* **Document passage**
-*-

Patience?? What's that?!
Welcome to my TTC journal!! A quick bio about me - DH and I have been trying to conceive since April 2005. That's "actively" TTC, but we've been having unprotected sex since January 2005. So almost two years. We saw an OB for a fertility workup, and were put on Clomid for three cycles back in April. Well, that failed, which was a big disappointment because supposedly, our whole problem was that I wasn't ovulating regularly. DH had an SA and everything came back "almost" normal - he is right there on the borderline, but nothing to cause concern. So the next thing is an HSG, and then a visit to an RE. So far we have always said that we will draw the line at an IUI, since we only wanted to go as far as Clomid. But now that we're here, I have trouble just saying no to the IUI. So we're going to go in and talk to the RE and see what he/she thinks the problem is. Hopefully we won't need the IUI, but if we do, I think we will give it an honest shot. I am most nervous about the HSG, because I have been told that hurts a LOT! *Gulp* So tomorrow I call the doc for an HSG referral, and then wait on my period! Right now I am about 8 days or so past ovulation, and DH and I DTD at a good time, so maybe I'll turn up pregnant and all this will be a moot point! :) But experience teaches me otherwise. Well... I'm having lunch with a girlfriend in about 15 minutes so I better leave! Ta! :wavehello:
I had lunch with my friend yesterday, and almost told her about TTC. Right now we are keeping it under wraps. See, we had told everyone when we first started TTC and it got really overwhelming when people kept asking us why we weren't pregnant yet. So we took a break (or so we told everyone), and we've decided to not say anything about the RE and possible fertility treatments until we actually get pregnant, if we ever do. That way there isn't all that extra pressure. I'm also not going to post on the TTC boards because I don't want it to become this all-consuming thing in my life like it was when we first started TTC. I want to take it easy and have hope, but that's it. No obsession! :)

-*-

* **Entries shown**

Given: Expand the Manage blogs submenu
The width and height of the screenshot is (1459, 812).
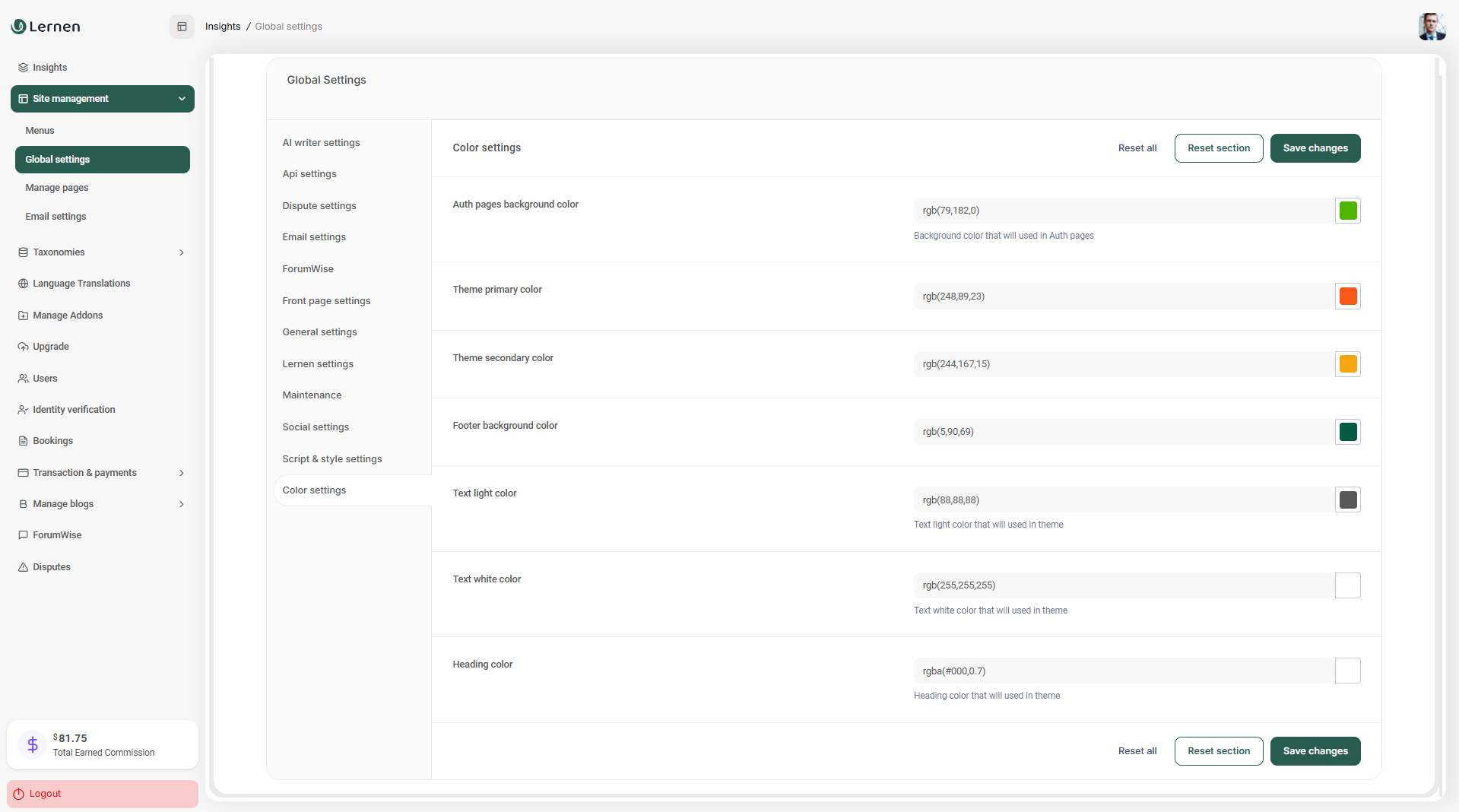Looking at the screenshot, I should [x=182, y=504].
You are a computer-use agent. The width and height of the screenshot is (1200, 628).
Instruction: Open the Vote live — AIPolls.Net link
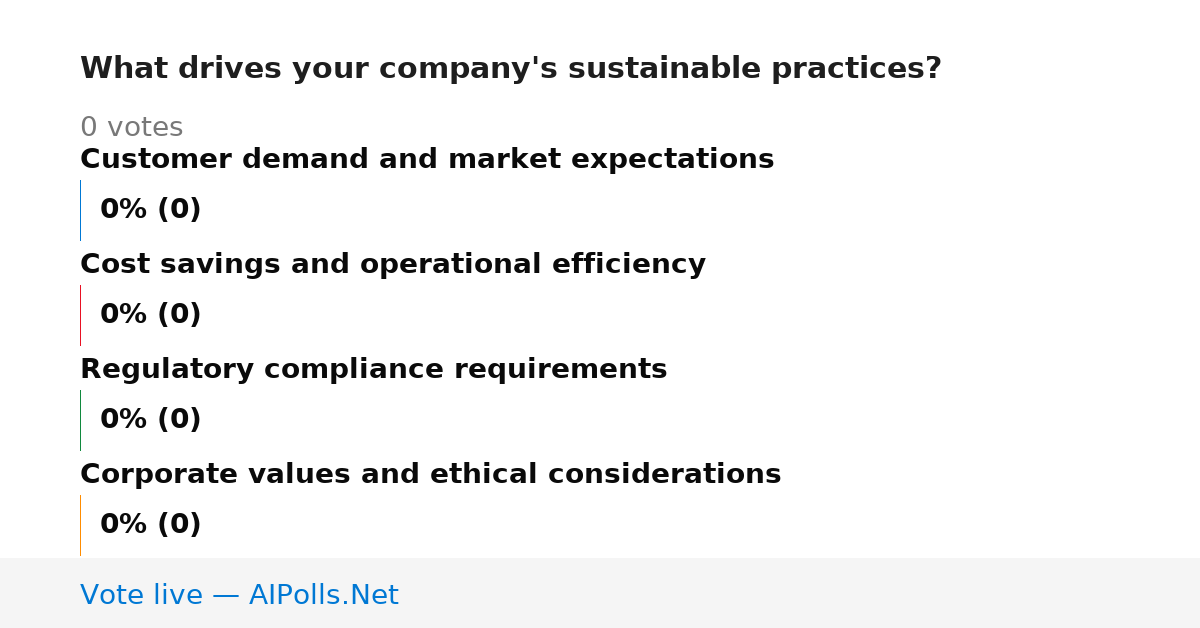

-*-

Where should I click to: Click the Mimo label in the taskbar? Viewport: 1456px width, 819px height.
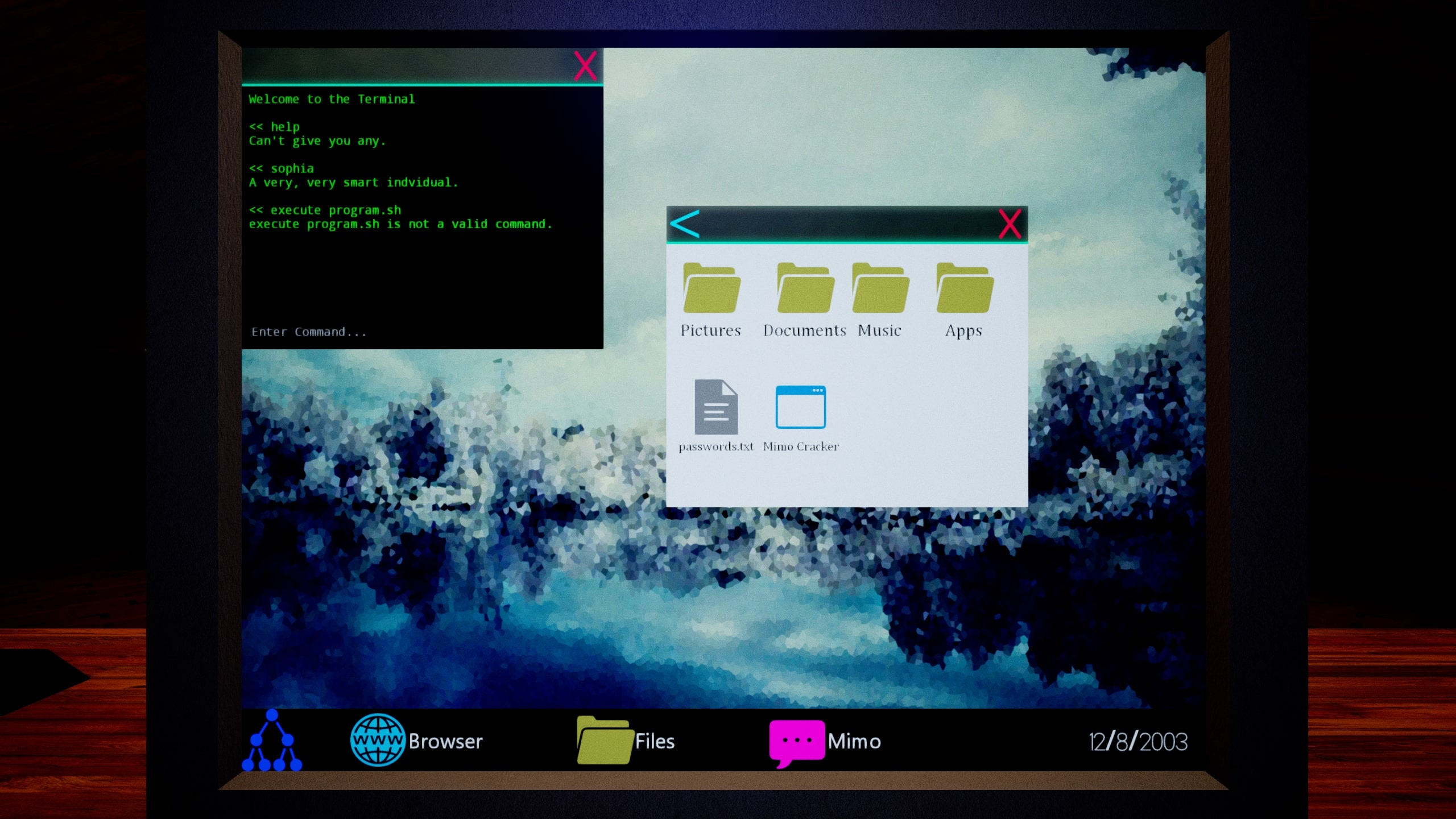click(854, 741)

-*-

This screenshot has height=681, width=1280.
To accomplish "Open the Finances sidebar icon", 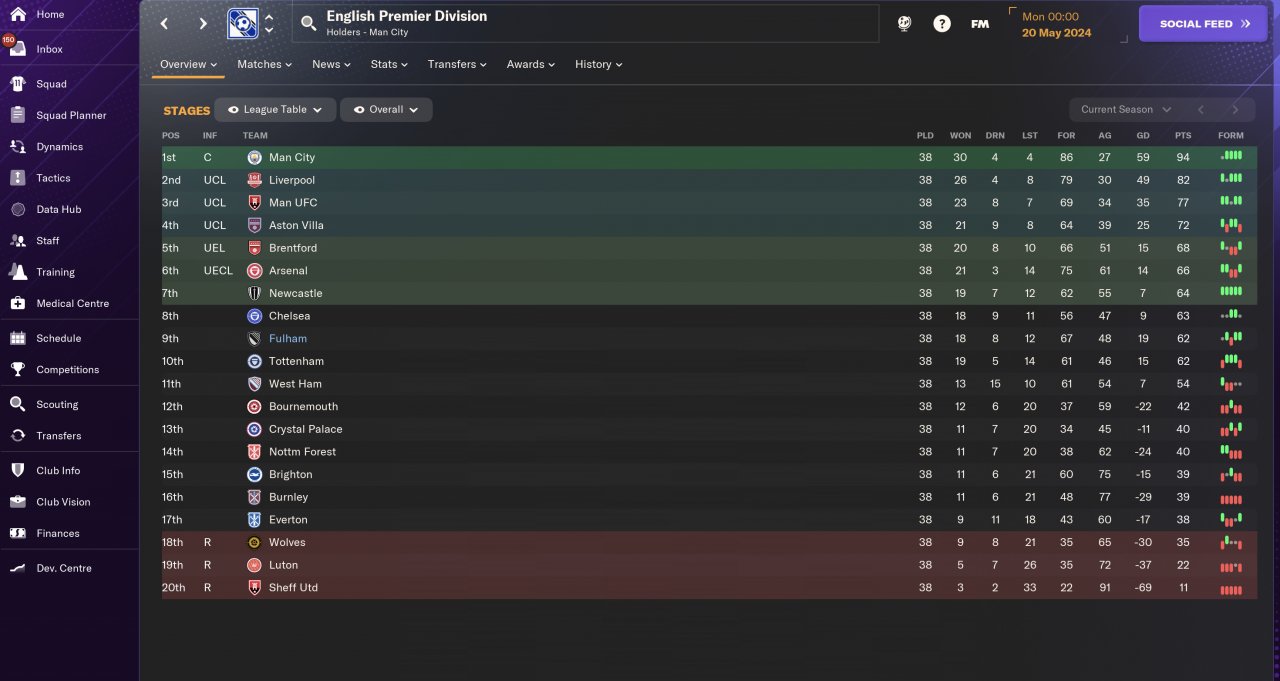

-*-

* **Problem description**
Please write the next entry of the trying-to-conceive journal, following on from its last entry.

* **Response**
I called my OB today and left a message for her to call me back about the HSG. Hopefully she calls me back tomorrow. Gotta love military hospitals - especially ours. It's like they never can keep up with all the work they have. Why they don't hire more doctors is beyond me.
Well, I better drink some spicy V8. I can definitely feel AF coming, everything is making me sick, and I had cramps today. I am ready for this next cycle!